Il y a des articles très courts, sur les archives du musée de l'Homme, sur trois livres de photographes qui paraissent juste au moment des Rencontres d'Arles, en 1986. Ailleurs, c'est un récit de voyage au Japon ou une interview de l'écrivain autrichien Peter Handke. Mais la vraie intrépidité de ces articles surgit presque encore davantage quand Guibert n'écrit pas. Ou plutôt, quand il ne signe pas vraiment, et que ses textes se cachent sous l'expression usuelle du «propos recueillis par…». Cela semble une évidence pour tous les journalistes, et un étonnement possible pour les autres, mais une interview, une confession est toujours réécrite, remaniée, adaptée. Celui qui «recueille» est donc auteur, même s'il n'est pas d'accord avec les propos.

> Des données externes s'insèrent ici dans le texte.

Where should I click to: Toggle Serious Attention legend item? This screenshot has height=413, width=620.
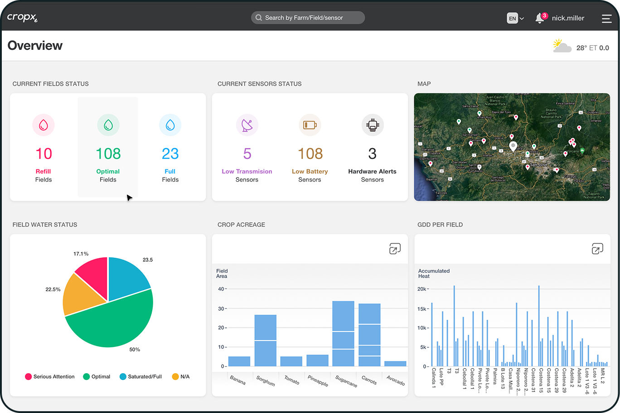(50, 377)
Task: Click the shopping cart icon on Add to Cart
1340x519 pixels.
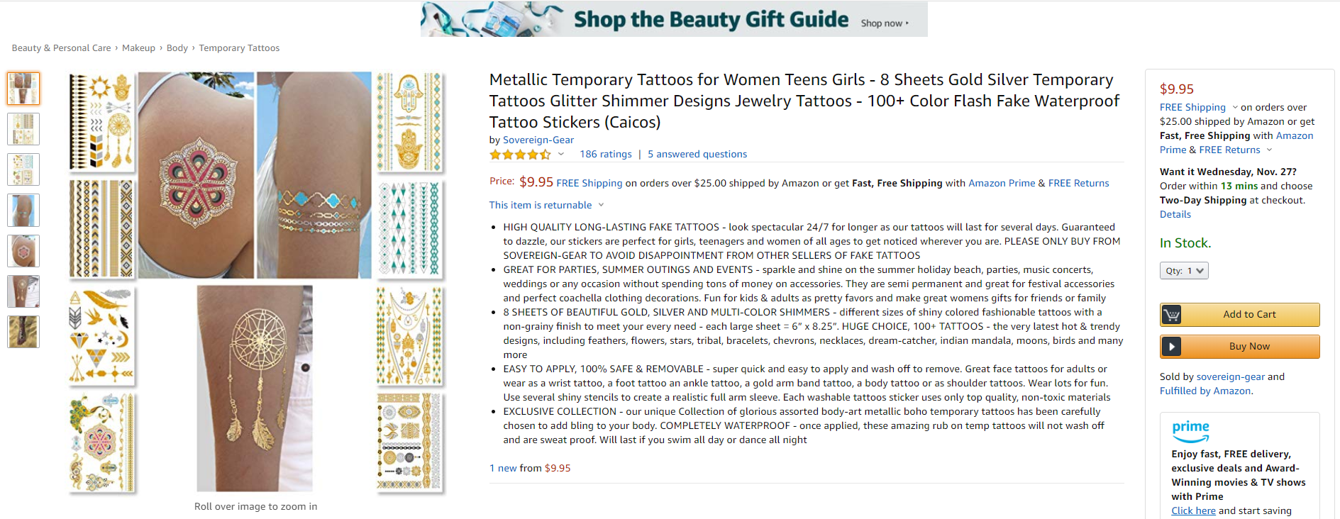Action: [x=1172, y=315]
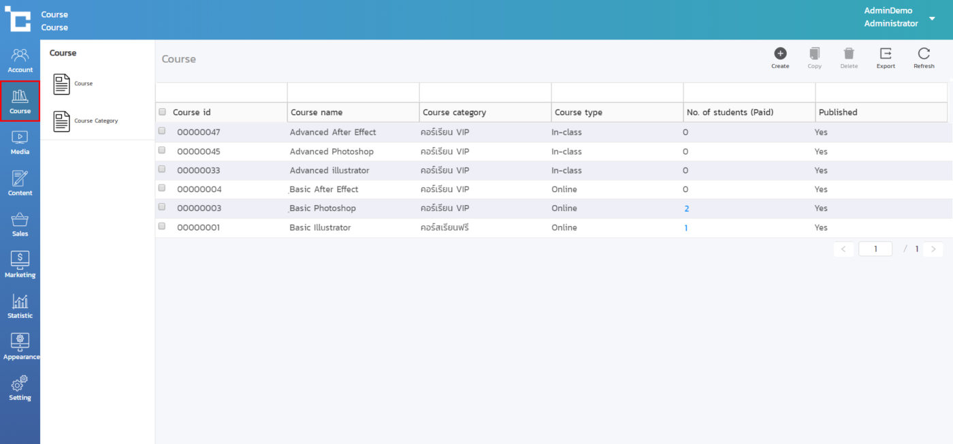The height and width of the screenshot is (444, 953).
Task: Go to previous page arrow
Action: 843,249
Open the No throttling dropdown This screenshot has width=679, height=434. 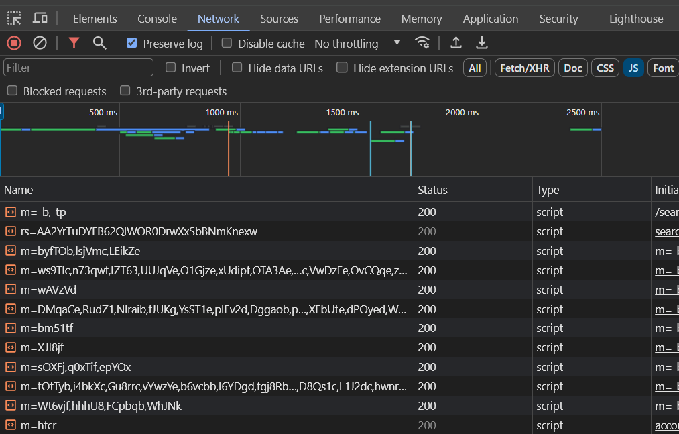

«Tutu». Pour l'Autre Journal, Guibert a interviewé Roger Nordmann, un professeur de lettres retraité qui jouait de la scie musicale dans le métro, et a commencé avec une pancarte sur laquelle était écrit : «Pour payer mon impôt sur les grandes fortunes.» Georges Chaulet, «papa» de Fantômette, explique que des enfants lui demandent si son héroïne a des parents. Ce à quoi il leur répond : «Si Fantômette avait des parents, ils l'empêcheraient de sortir la nuit pour courir après les bandits, et il n'y aurait pas d'histoire.» Une dame de 90 ans décrit des moments de sa vie sexuelle passée, ses amants d'un jour et des fêtes décadentes à l'hôpital de la Salpêtrière, où les filles ne portaient qu'une jupe «genre tutu». Tous manient le «je». Et Guibert ne transforme jamais cette première personne en troisième, lui dont le parcours littéraire, vu aujourd'hui comme matrice de l'autofiction, s'est façonné autour de cette même question du «moi».
Ces personnes l’intéressent, alors il les inclut dans son corpus d’écriture. C’est que Guibert fait du journalisme, certes pas traditionnel, mais du vrai, au sens où il montre des choses que le lecteur ignore. Il donne aussi à voir : l’hebdomadaire publiait ses photographies, ici reproduites. Certaines illustrent ses articles, d’autres sont des portraits (Isabelle Adjani, Bulle Ogier, le perruquier de l’Opéra de Lille, la chambre d’hôtel d’Orson Welles) ou des photographies intimes, toutes sont superbes.
Drôlerie. On peut très bien, pour des raisons d'âge ou autres excuses du genre, n'avoir jamais tenu un seul exemplaire de l'Autre Journal dans ses mains, et se sentir happé par ces articles intrépides. Car ici apparaît tout ce qui fait la force de Guibert, la capacité de ses textes à frapper, même quand on les lit détachés de leur contexte, actualité, biotope et cercle de proches. Ce qui frappe, c'est la drôlerie permanente, l'idée qu'un article de presse peut être une incartade. Dans Articles intrépides II est publiée la série des «Enfants exceptionnels». Guibert interviewait des garçons (que Bernard Faucon photographiait). Il y a un petit qui boursicote, achète et revend des actions Peugeot, un autre qui adore dessiner : «Ma sœur a quarante paires de chaussures. Je me suis d'abord amusé à les compter, je trouvais ça super, et puis j'ai commencé à les dessiner.» Ce n'est pas seulement amusant ni mignon, c'est aussi magnifique. A Emmanuel, 12 ans, l'écrivain demande : «As-tu des espoirs ?» Réponse : «J'aimerais bien être heureux dans la vie. Mais ce n'est pas vraiment un espoir : je compte bien l'être.»